[WHAT YOU NEED TO DO]
Please lay out every line of the items below as a Markdown table with the columns Row and Line, leaving out blank lines.

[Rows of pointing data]
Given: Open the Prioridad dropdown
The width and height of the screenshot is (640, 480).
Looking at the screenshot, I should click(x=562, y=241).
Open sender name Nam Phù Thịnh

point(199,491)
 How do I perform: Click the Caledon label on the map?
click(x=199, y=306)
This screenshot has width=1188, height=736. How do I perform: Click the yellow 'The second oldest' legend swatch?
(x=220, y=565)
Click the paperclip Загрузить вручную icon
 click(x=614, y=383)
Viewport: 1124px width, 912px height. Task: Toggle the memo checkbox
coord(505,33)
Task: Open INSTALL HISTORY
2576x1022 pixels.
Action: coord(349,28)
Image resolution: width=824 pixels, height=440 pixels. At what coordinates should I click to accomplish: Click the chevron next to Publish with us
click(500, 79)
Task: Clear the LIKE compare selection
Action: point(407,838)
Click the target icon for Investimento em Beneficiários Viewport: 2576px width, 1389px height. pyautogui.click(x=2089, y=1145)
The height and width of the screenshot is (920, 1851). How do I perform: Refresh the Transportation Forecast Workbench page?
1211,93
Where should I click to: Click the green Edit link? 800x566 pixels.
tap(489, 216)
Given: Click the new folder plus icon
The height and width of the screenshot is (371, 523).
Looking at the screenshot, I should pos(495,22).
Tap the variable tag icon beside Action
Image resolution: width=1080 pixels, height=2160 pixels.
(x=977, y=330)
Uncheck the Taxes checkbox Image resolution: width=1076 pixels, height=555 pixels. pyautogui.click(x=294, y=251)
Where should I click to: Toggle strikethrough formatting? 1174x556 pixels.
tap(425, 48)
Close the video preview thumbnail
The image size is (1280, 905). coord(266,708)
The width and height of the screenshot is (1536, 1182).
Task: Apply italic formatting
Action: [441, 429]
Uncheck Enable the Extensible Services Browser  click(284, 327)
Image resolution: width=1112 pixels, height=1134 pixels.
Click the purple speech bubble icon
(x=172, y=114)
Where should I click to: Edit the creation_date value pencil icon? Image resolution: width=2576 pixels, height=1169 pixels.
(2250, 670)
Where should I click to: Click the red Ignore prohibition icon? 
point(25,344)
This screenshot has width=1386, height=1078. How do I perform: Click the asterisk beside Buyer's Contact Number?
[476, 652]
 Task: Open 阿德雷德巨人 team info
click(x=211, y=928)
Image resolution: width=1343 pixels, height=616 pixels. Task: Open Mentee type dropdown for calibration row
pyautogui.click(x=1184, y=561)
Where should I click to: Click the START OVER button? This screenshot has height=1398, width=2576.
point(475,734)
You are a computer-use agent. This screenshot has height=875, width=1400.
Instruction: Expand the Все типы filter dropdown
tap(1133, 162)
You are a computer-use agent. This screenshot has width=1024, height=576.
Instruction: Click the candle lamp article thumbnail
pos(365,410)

[OUTPUT OF THE EXERCISE]
| Row | Line |
|---|---|
| 1 | Given: Open the Prioridad dropdown |
| 2 | The width and height of the screenshot is (640, 480). |
| 3 | Looking at the screenshot, I should click(x=562, y=241). |
| 4 | Open sender name Nam Phù Thịnh |
| 5 | point(199,491) |
| 6 |  How do I perform: Click the Caledon label on the map? |
| 7 | click(x=199, y=306) |
| 8 | This screenshot has width=1188, height=736. How do I perform: Click the yellow 'The second oldest' legend swatch? |
| 9 | (x=220, y=565) |
| 10 | Click the paperclip Загрузить вручную icon |
| 11 |  click(x=614, y=383) |
| 12 | Viewport: 1124px width, 912px height. Task: Toggle the memo checkbox |
| 13 | coord(505,33) |
| 14 | Task: Open INSTALL HISTORY |
| 15 | 2576x1022 pixels. |
| 16 | Action: coord(349,28) |
| 17 | Image resolution: width=824 pixels, height=440 pixels. At what coordinates should I click to accomplish: Click the chevron next to Publish with us |
| 18 | click(500, 79) |
| 19 | Task: Clear the LIKE compare selection |
| 20 | Action: point(407,838) |
| 21 | Click the target icon for Investimento em Beneficiários Viewport: 2576px width, 1389px height. pyautogui.click(x=2089, y=1145) |
| 22 | The height and width of the screenshot is (920, 1851). How do I perform: Refresh the Transportation Forecast Workbench page? |
| 23 | 1211,93 |
| 24 | Where should I click to: Click the green Edit link? 800x566 pixels. |
| 25 | tap(489, 216) |
| 26 | Given: Click the new folder plus icon |
| 27 | The height and width of the screenshot is (371, 523). |
| 28 | Looking at the screenshot, I should pos(495,22). |
| 29 | Tap the variable tag icon beside Action |
| 30 | Image resolution: width=1080 pixels, height=2160 pixels. |
| 31 | (x=977, y=330) |
| 32 | Uncheck the Taxes checkbox Image resolution: width=1076 pixels, height=555 pixels. pyautogui.click(x=294, y=251) |
| 33 | Where should I click to: Toggle strikethrough formatting? 1174x556 pixels. |
| 34 | tap(425, 48) |
| 35 | Close the video preview thumbnail |
| 36 | The image size is (1280, 905). coord(266,708) |
| 37 | The width and height of the screenshot is (1536, 1182). |
| 38 | Task: Apply italic formatting |
| 39 | Action: [441, 429] |
| 40 | Uncheck Enable the Extensible Services Browser  click(284, 327) |
| 41 | Image resolution: width=1112 pixels, height=1134 pixels. |
| 42 | Click the purple speech bubble icon |
| 43 | (x=172, y=114) |
| 44 | Where should I click to: Edit the creation_date value pencil icon? Image resolution: width=2576 pixels, height=1169 pixels. |
| 45 | (2250, 670) |
| 46 | Where should I click to: Click the red Ignore prohibition icon?  |
| 47 | point(25,344) |
| 48 | This screenshot has width=1386, height=1078. How do I perform: Click the asterisk beside Buyer's Contact Number? |
| 49 | [476, 652] |
| 50 |  Task: Open 阿德雷德巨人 team info |
| 51 | click(x=211, y=928) |
| 52 | Image resolution: width=1343 pixels, height=616 pixels. Task: Open Mentee type dropdown for calibration row |
| 53 | pyautogui.click(x=1184, y=561) |
| 54 | Where should I click to: Click the START OVER button? This screenshot has height=1398, width=2576. |
| 55 | point(475,734) |
| 56 | You are a computer-use agent. This screenshot has height=875, width=1400. |
| 57 | Instruction: Expand the Все типы filter dropdown |
| 58 | tap(1133, 162) |
| 59 | You are a computer-use agent. This screenshot has width=1024, height=576. |
| 60 | Instruction: Click the candle lamp article thumbnail |
| 61 | pos(365,410) |